Designing for high availability at the physical machine level and at the virtual machine level is familiar to Web application developers who now have established best practices of building these types of distributed apps. This same practice would be a challenge, however, for existing legacy applications that were designed in a more monolithic, client-server architecture. It is for this reason that these types of applications are more suitable for solid Infrastructure as a Service clouds, such as Verizon’s Terremark Worldwide Inc.,

Bluelock or Virtacore Systems Inc. These applications are not suitable for liquid clouds such as AWS or GoGrid.

All that said, there is still some complexity involved in designing applications for high availability in volatile environments such as Amazon EC2. It puts a big burden on developers.

This is where Platform as a Service vendors such as Salesforce.com’s Heroku Inc. come in. They run on top of Infrastructure as a Service (IaaS) providers such as Amazon and promise to handle many of the complexities of running applications in dynamic environments.

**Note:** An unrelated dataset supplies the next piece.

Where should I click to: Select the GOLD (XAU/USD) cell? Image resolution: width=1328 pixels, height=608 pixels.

Two kinds of IaaS public clouds
Two basic models of IaaS public clouds—called liquid clouds and solid clouds—are emerging, each with an almost diametrically opposed philosophy behind it.

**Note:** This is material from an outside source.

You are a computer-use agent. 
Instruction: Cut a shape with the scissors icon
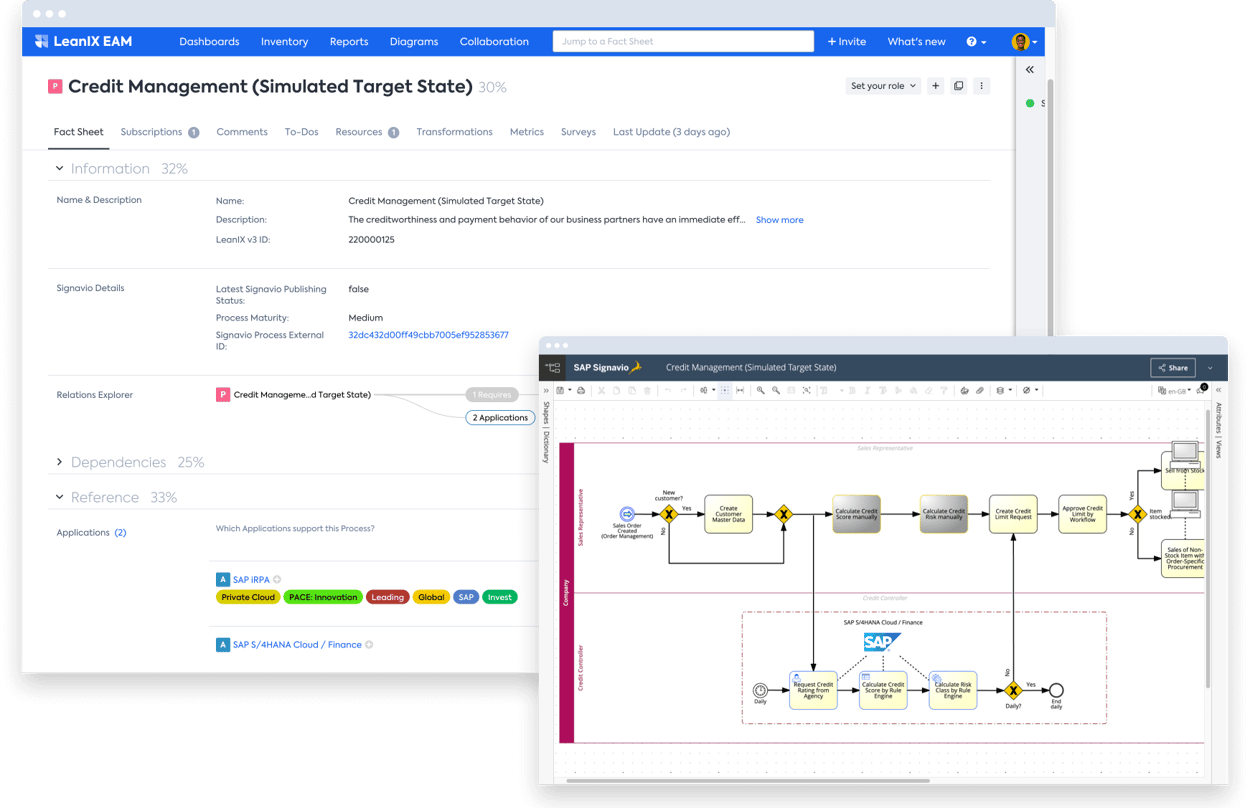602,390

Amazon EC2 is the epitome of the liquid cloud. It was built with the philosophy of unreliable hardware and reliable software. In other words, expect the infrastructure to fail and fail often and design your applications to deal with it.  
Solid clouds follow the philosophy of reliable hardware and unreliable software. They are offered by companies such as Bluelock and Verizon’s Terremark Worldwide Inc. They use expensive proprietary hardware and are suitable for legacy applications that were not designed for frequent hardware failures.

High availability across data centers
At the availability zone level, things get a little more complicated but are still within the realm of expertise of many developers. This is because Amazon, possibly the only public cloud provider that offers the availability zone concept, provides various tools for maintaining HA within availability zones.
One such tool is Amazon EC2 Elastic IP addresses, which mask specific instances and availability zones. They also programmatically remap IP addresses to instances on other availability zones in case of failure.

That said, data center admins still need to maintain multiple copies of various components of the app, which adds to costs. And although Amazon has said there is no single point of failure among availability zones within a single region, this has already been disproven in both the April and August outages. 

Moving down the levels to regions and cloud providers, things get significantly more complicated and expensive. For one thing, the connection among these goes through the much less reliable and higher latency public Internet.

So the logic that addresses the move between these data centers will need to be much more sophisticated and will have to address a number of scenarios, especially to prevent data and application state inconsistencies. And although Amazon does not charge for data transfers between availability zones, such communication across regions and outside cloud providers may become costly.

It can become even more complex when attempting distributed architectures across cloud providers—for example, Amazon and Rackspace—because each uses different APIs and other management approaches.
Third-party vendors in the fast-paced cloud computing business are coming up with solutions to these issues. Cloudsoft Corp., RightScale Inc. and enStratus are examples of companies that offer various multicloud solutions for application mobility and disaster recovery. Xeround is another company tackling the particularly sticky problem of relational database cross-cloud data mobility and disaster recovery. In the end, each organization will need to decide on the level of high availability each of its applications require. It then needs to make a trade-off decision, for example, on how much it is willing to invest to prevent the relatively rare occasions of availability zone, regional and public cloud provider failures.